■ Directions: Wherever "agent" appears in the records below, copy the line that holds it.

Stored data
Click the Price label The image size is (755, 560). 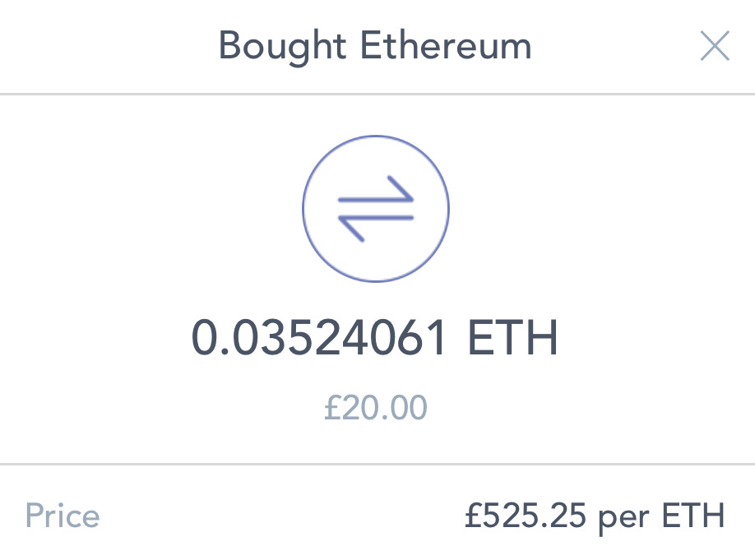[x=63, y=516]
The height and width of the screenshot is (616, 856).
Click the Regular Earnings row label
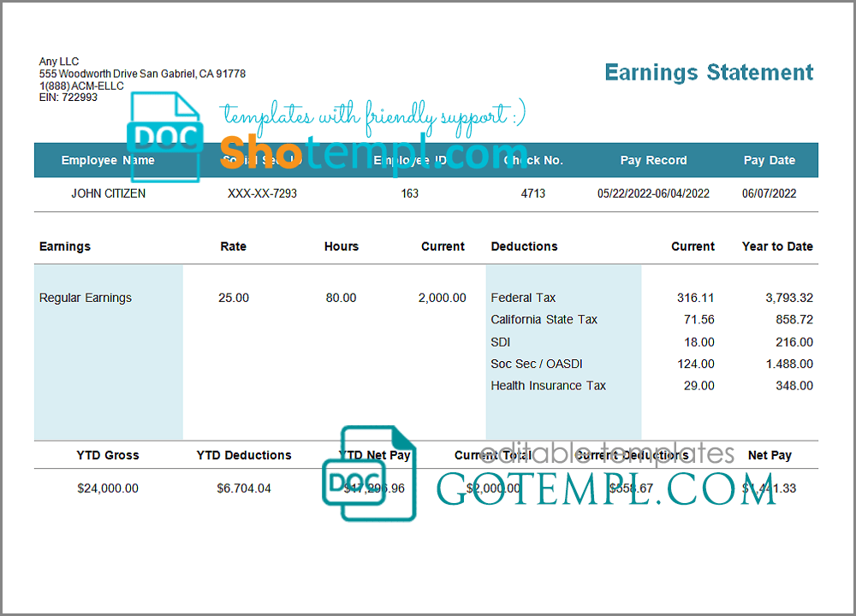86,298
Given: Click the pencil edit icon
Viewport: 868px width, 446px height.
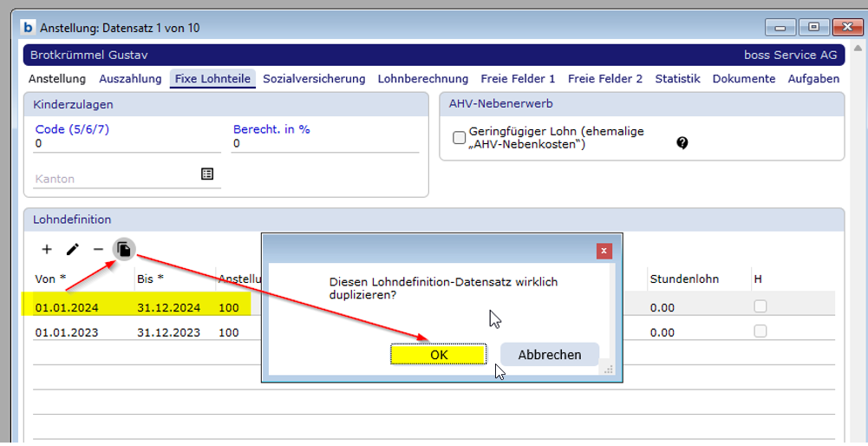Looking at the screenshot, I should [73, 250].
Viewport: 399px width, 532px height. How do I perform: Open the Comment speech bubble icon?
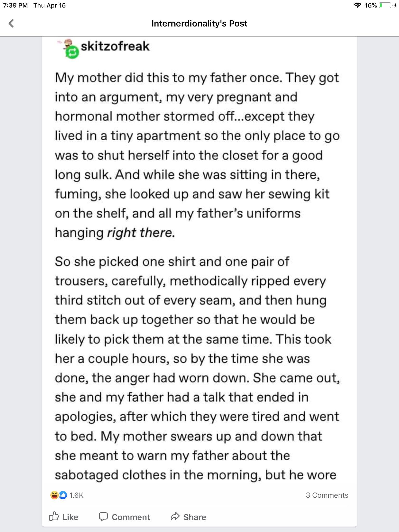pyautogui.click(x=104, y=517)
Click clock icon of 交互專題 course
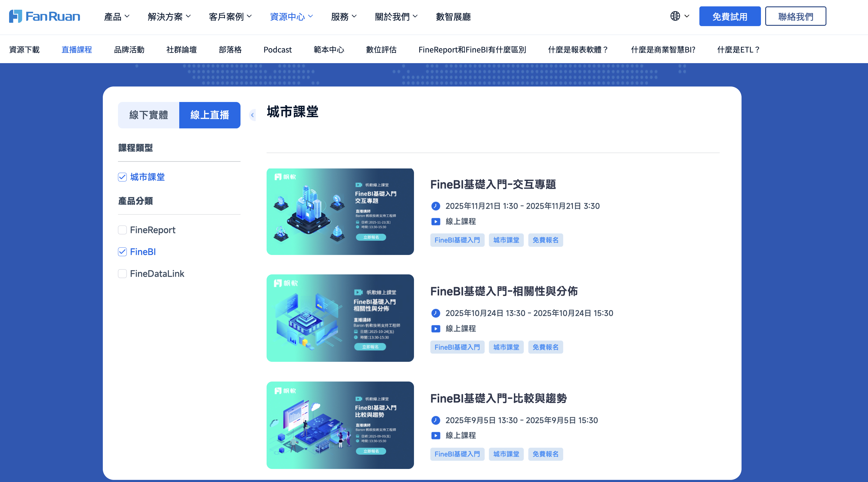Image resolution: width=868 pixels, height=482 pixels. coord(436,206)
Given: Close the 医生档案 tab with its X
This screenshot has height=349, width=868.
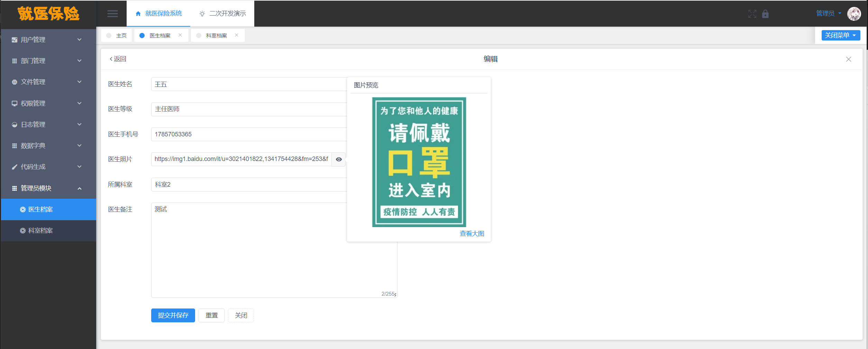Looking at the screenshot, I should tap(180, 35).
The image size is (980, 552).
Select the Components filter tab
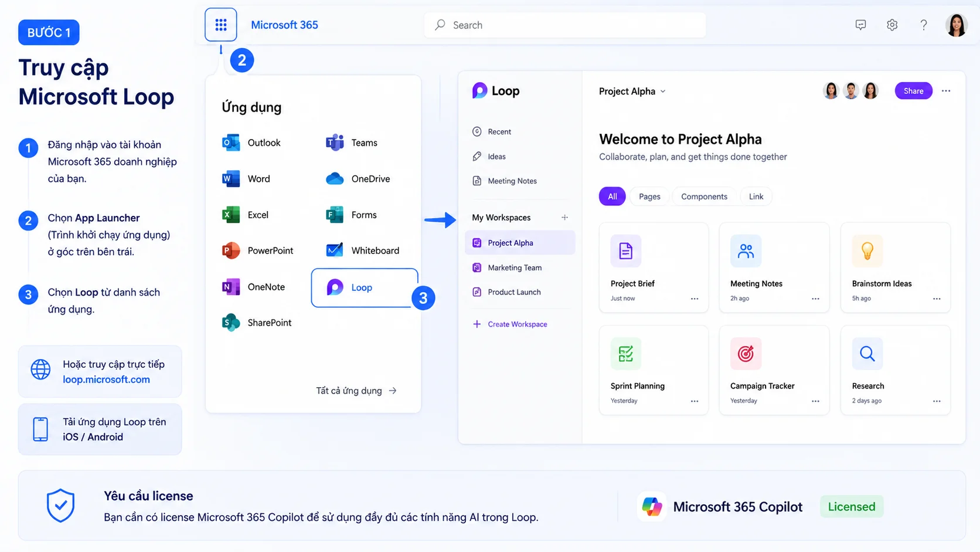(x=704, y=197)
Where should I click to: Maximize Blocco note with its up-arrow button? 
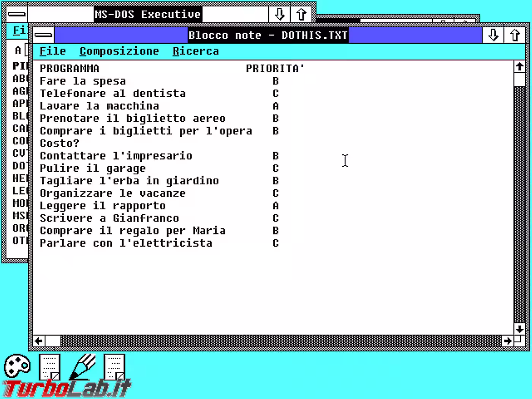point(515,35)
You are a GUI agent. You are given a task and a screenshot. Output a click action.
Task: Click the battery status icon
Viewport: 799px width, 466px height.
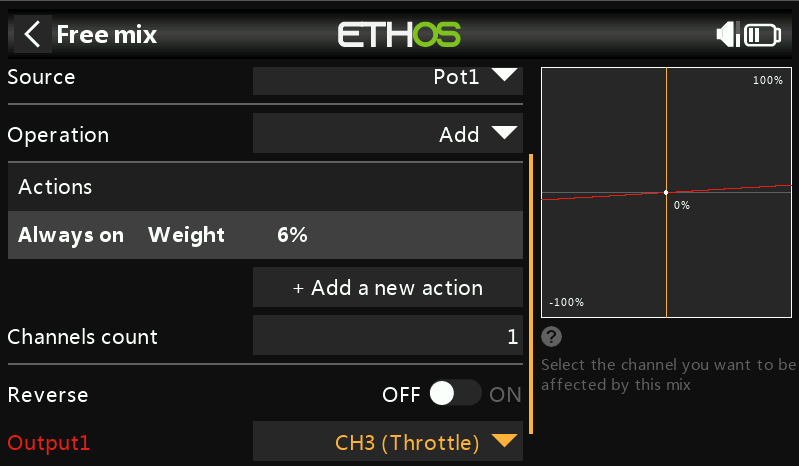(x=763, y=35)
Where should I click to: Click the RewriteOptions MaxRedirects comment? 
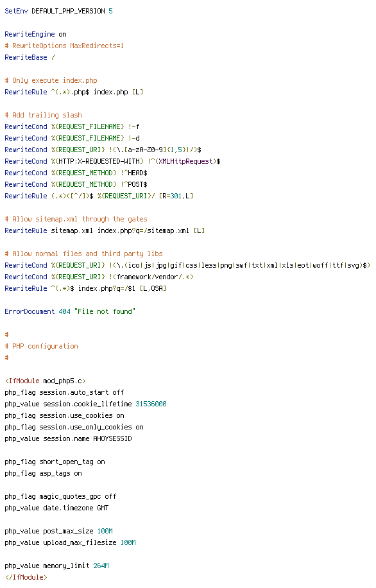(x=64, y=46)
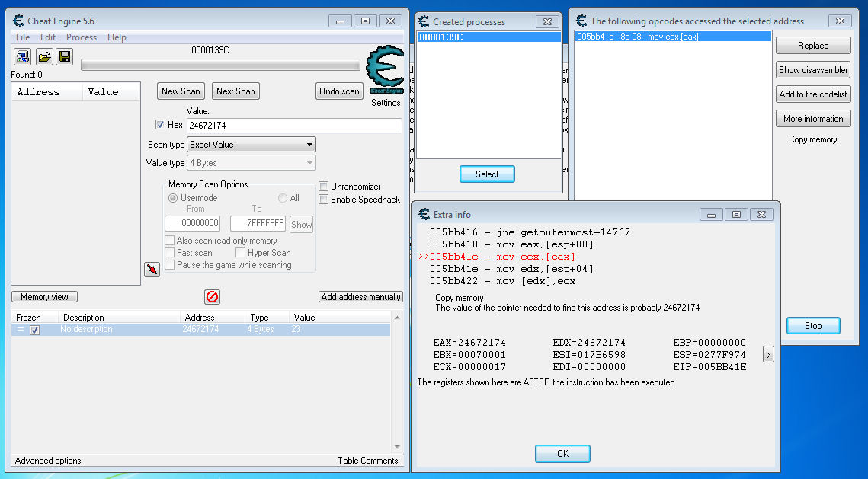Click the Show disassembler button
The image size is (868, 479).
[x=813, y=70]
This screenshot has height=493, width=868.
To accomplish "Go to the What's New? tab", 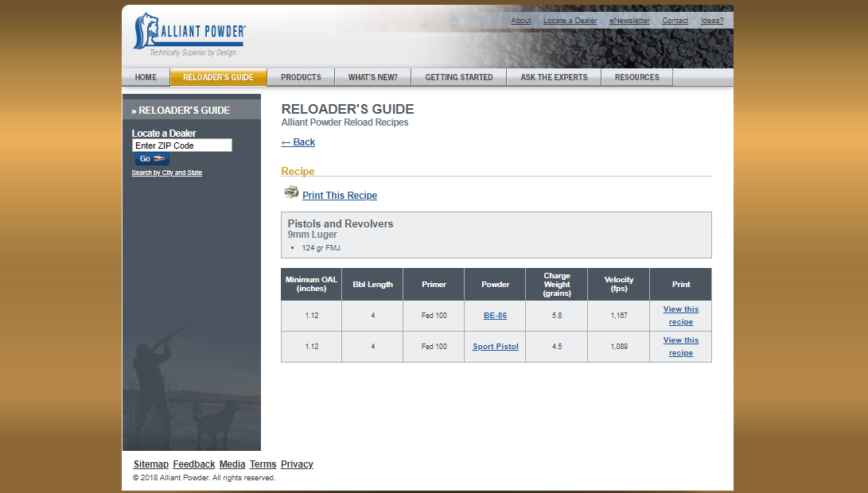I will (372, 77).
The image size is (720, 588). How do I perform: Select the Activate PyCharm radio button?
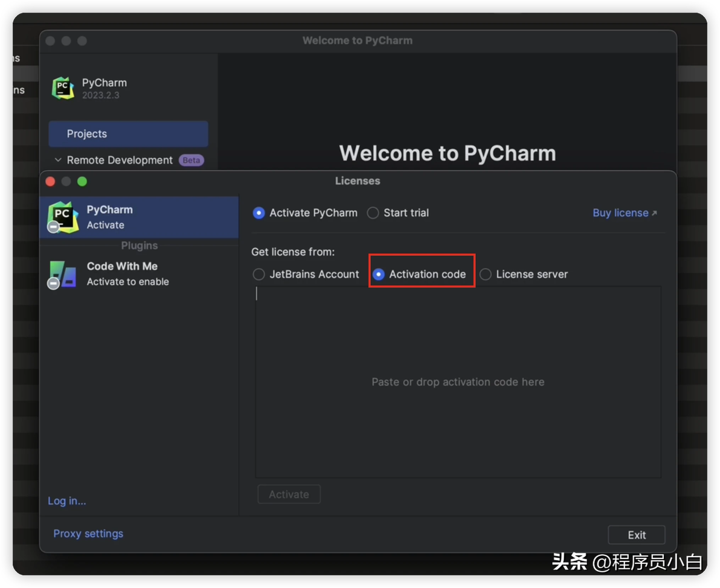(x=259, y=213)
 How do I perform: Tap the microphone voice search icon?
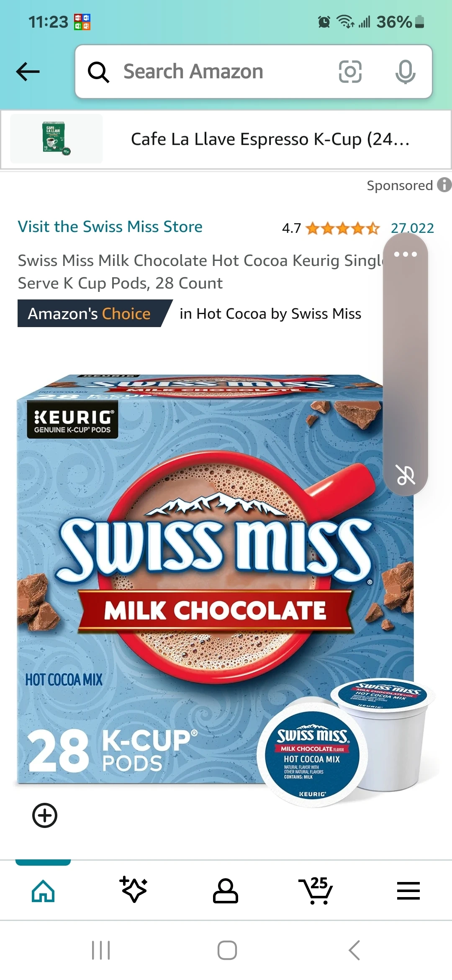(405, 72)
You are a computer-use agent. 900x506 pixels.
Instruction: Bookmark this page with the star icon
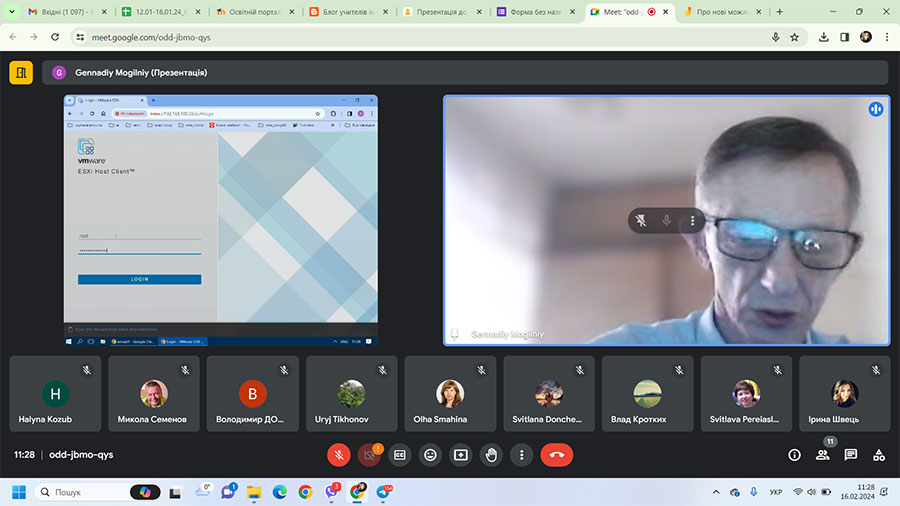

■ The answer:
You are a GUI agent. You are given a task and a screenshot. Output a click action.
You are a computer-use agent. 900x506 pixels.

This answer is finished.